Ben thrashed wildly. He managed to throw off the sailor holding him, and when Warne backed up, Ben went straight for Strickland.
He slammed his fist into the admiral’s face. Blood sprayed from Strickland’s nose and coated Ben’s fist.
“I know,” Ben said through clenched teeth. “I know everything. You killed him. You and your piece of shit mage.”
“What’s this?” Captain Gray looked stunned.
“Stow it, Gray,” Strickland snapped. “Unless you want to be killed by pirates as well.”
White-faced, the captain kept silent.
Before Ben could land another punch, his arms were pinned behind him and he was thrown to the ground. As he lay on the floor,
Strickland pressed his boot against the back of Ben’s head.
“You never held much potential, Priestley,” the admiral said with mock sadness. “I kept hoping you’d turn around, and, in
the absence of your father, I could shape you into something worthwhile.”
Strickland removed his boot and the seamen holding Ben hauled him to his feet and slapped the shackles and manacles onto him.
Hot pain shot up his arms and spread across his chest.
Strickland walked to him and patted his cheek with far more force than a fond but judgmental parent.
“I had hoped you wouldn’t be so disappointing,” Strickland said.
The mage strode to Ben. He placed his hand on the center of Ben’s chest, his fingers digging into Ben’s skin.
“A turncoat cannot be trusted.” The mage closed his eyes and his lips moved. Red light enveloped Warne’s hand. It sank into
Ben’s skin.
Searing pain ripped through him, as though the mage tore his beating heart out. Yet Warne’s hand remained on top of Ben’s
chest.
More agony shot through Ben, crackling into his veins and scouring every corner of his being. Alys’s bright flame within him
suddenly went out.
Warne pulled his hand away, and Ben sagged. Echoes of pain reverberated through him. Physical anguish, and something else.
A hollow, devastating loneliness. An icy cold solitude that left his soul bleeding.
“No,” he breathed.
Alys was gone. The connection between them had been severed.
His gaze met Warne’s.
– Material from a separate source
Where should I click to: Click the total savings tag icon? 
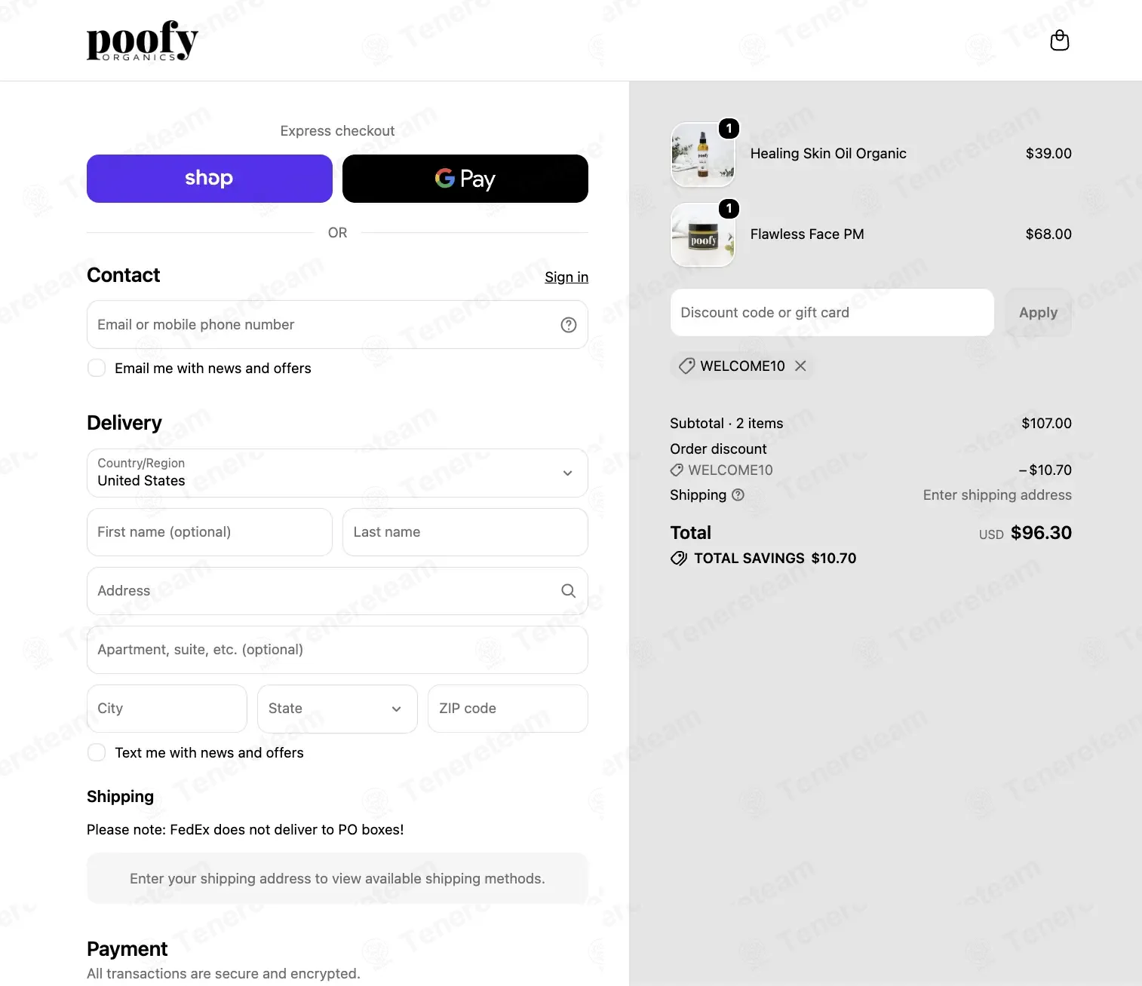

The mage’s pitiless eyes stared back.
She was gone from within him. All her heat and strength. Vanished.
There would be no way to contact her. No means to dreamwalk again to warn her about what was to come. She might even believe
him dead.
Strickland glanced at the sailors holding him. “Take him to the brig. I want a guard on him at all times.”
“If he’s ever left alone,” Oliver added, “I will personally and with great gusto administer fifty lashes to whomever was supposed
to be watching him.”
“Aye, sir,” the sailors gulped.
“The Redthorns are a dangerous—” Ben said.
Strickland’s cheeks flushed. “Warne.”
The mage stepped forward and made a pattern in the air with his fingers.
Everything around Ben went dark. When he next opened his eyes, he was lying on a cot in the brig. A guard impassively watched
him from the other side of the glowing bars.
Ben sat up and put his head in his hands.
Alys and the crew of the Sea Witch were sailing to their deaths, and there was nothing he could do to stop it.